Javascript remove duplicates from multidimentional array based on first element of array

Question

I want to get unique values from a multidimensional array.

The checking should be done based on the first element of each item.

let arr = [['item 1', 'item 2'],['item 1', 'item 5'],['item 3', 'item 4'], ['item 6', 'item 5']]

So here item 1 is present multiple times so it should return

let arr = [['item 1', 'item 2'],['item 3', 'item 4'], ['item 6', 'item 5']]

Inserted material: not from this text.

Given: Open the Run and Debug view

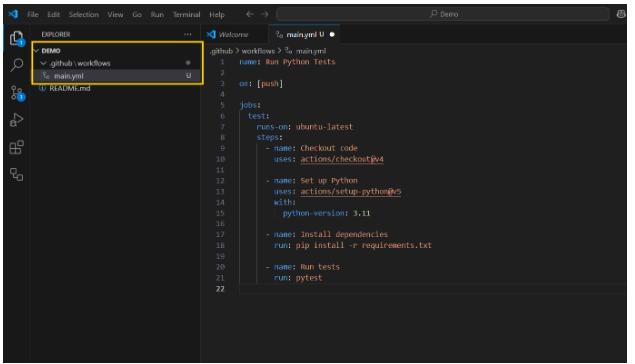Looking at the screenshot, I should click(x=17, y=120).
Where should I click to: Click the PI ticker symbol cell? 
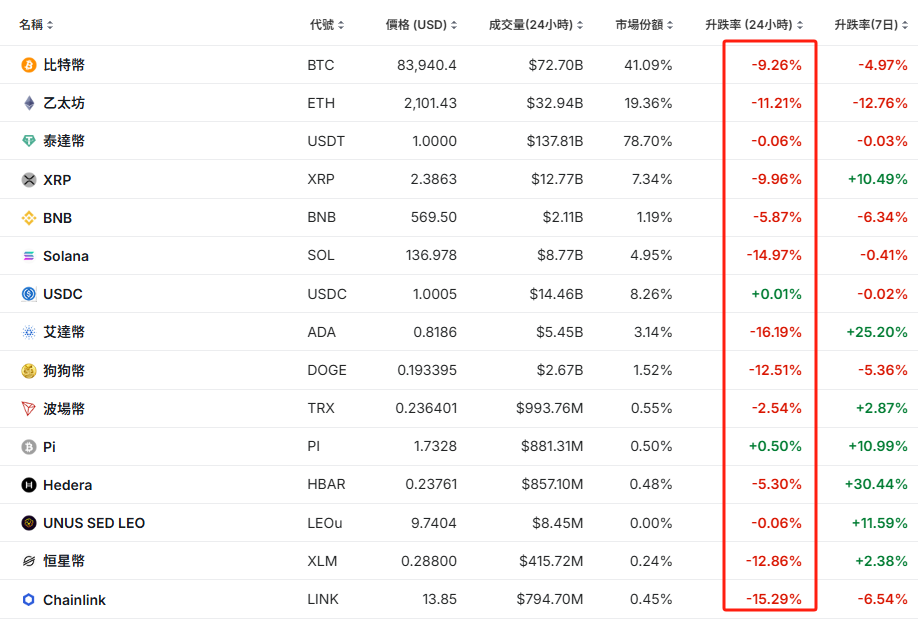315,447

Tried this snippet but its checking each and every value of element

 var uniques = [];
  var itemsFound = {};
  for (var i = 0, l = arr.length; i < l; i++) {
    var stringified = JSON.stringify(arr[i]);
    if (itemsFound[stringified]) {
      continue;
    }
    uniques.push(arr[i]);
    itemsFound[stringified] = true;
  }
  return uniques;

Answer 1

This produces the exact same result you shown (but oly works for two-dimensional arrays such as the example you gave):

const arr = [['item 1', 'item 2'],['item 1', 'item 5'],['item 3', 'item 4'], ['item 6', 'item 5']];
const arr2 = Array
    .from(
        new Map(
            arr.reverse()
        )
    )
    .reverse()
;
console.log(JSON.stringify(arr2));
// -> [["item 1","item 2"],["item 3","item 4"],["item 6","item 5"]]

Alternative implementation using Object.fromEntries if available could be:

const arr = [['item 1', 'item 2'],['item 1', 'item 5'],['item 3', 'item 4'], ['item 6', 'item 5']];
const arr2 = Object
    .entries(
        Object.fromEntries(
            arr.reverse()
        )
    )
    .reverse()
;
console.log(JSON.stringify(arr2));
// -> [["item 1","item 2"],["item 3","item 4"],["item 6","item 5"]]

...even this would be theoretically less performant than the former.

BUT, if I understood you well, you want to skip repeated values at any position in the inner array (not just first one).

In your input example also 'item 5' is repeated, but its first occurrence comes together with 'item 1' which makes this tuple to be ignored.

Let's add new element: ['item 7', 'item 6']: In previous example this tuple would pass:

// ...
// -> [["item 1","item 2"],["item 3","item 4"],["item 6","item 5"],["item 7","item 6"]]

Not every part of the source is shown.